Your objective
Each line from the one holding "Linkedin (98, 614)" through the final line of the data below is to be given again exactly, and no other line is to appear.

◇ ◇ ◇ ◇ ◇ ◇ ◇

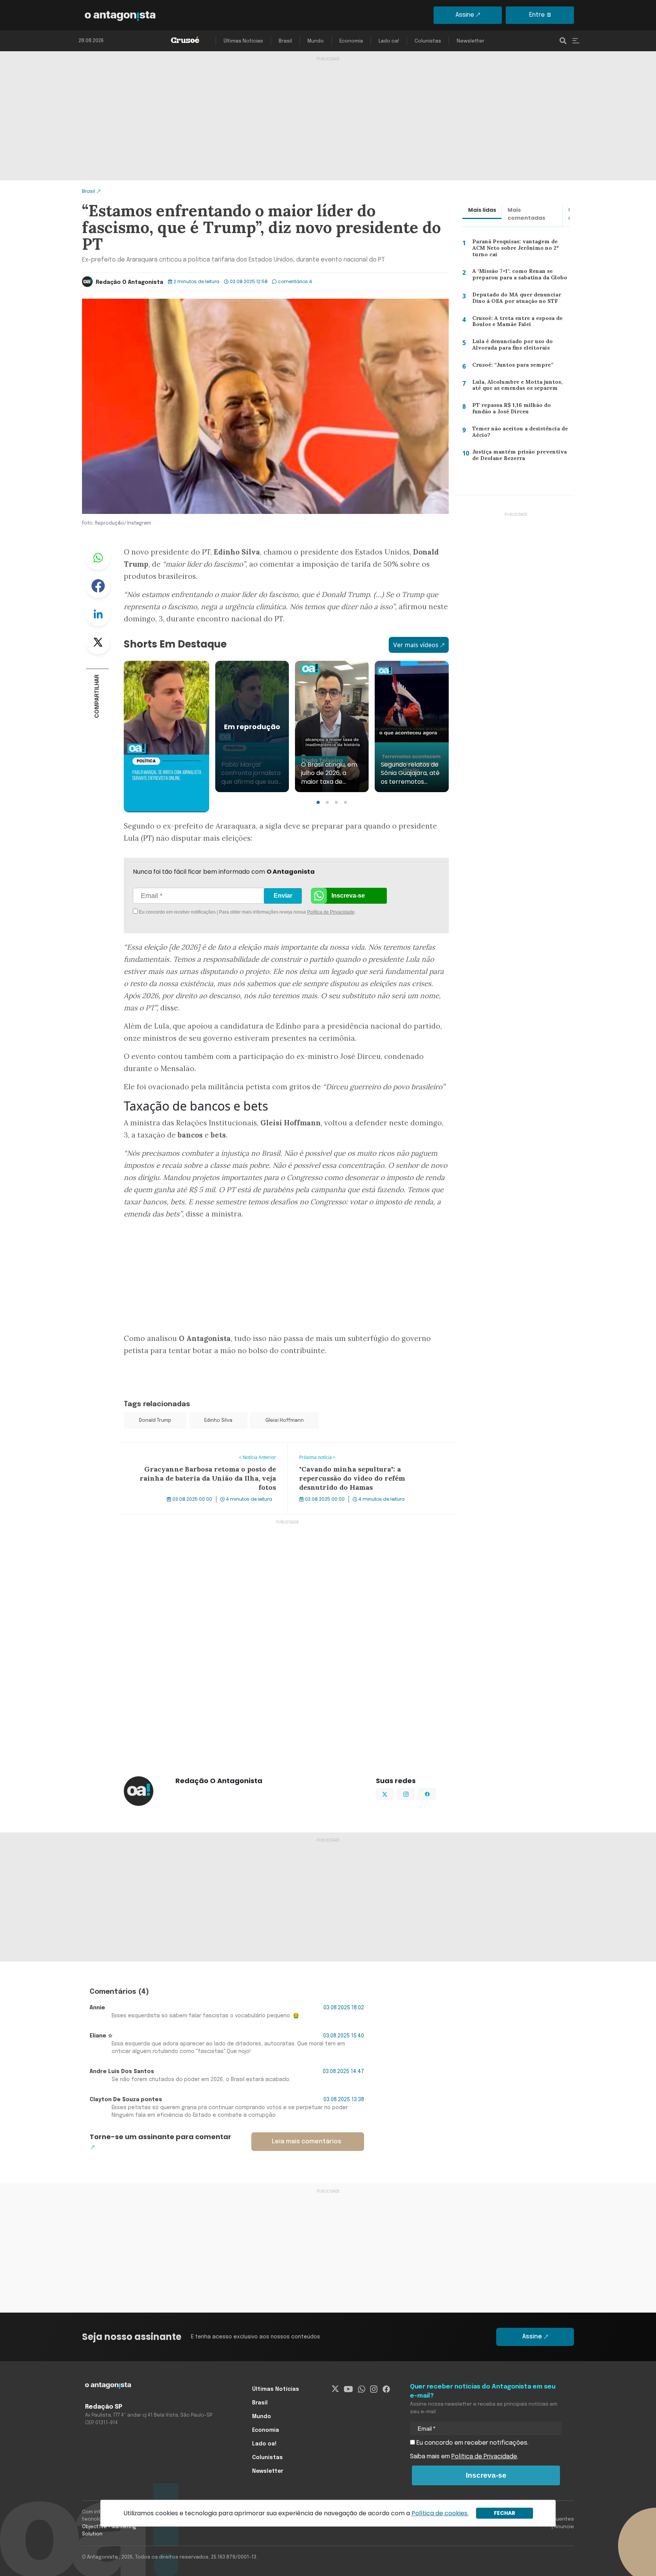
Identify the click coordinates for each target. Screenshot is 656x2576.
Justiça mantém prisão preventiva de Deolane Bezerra (520, 457)
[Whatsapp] (361, 2389)
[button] (318, 802)
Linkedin (98, 614)
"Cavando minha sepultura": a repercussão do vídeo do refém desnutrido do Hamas (367, 1452)
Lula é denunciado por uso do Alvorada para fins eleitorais (510, 346)
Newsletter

◇ ◇ ◇ ◇ ◇ ◇ ◇

Result of the exercise
Linkedin (98, 614)
"Cavando minha sepultura": a repercussão do vídeo do refém desnutrido do Hamas (367, 1452)
Lula é denunciado por uso do Alvorada para fins eleitorais (510, 346)
Newsletter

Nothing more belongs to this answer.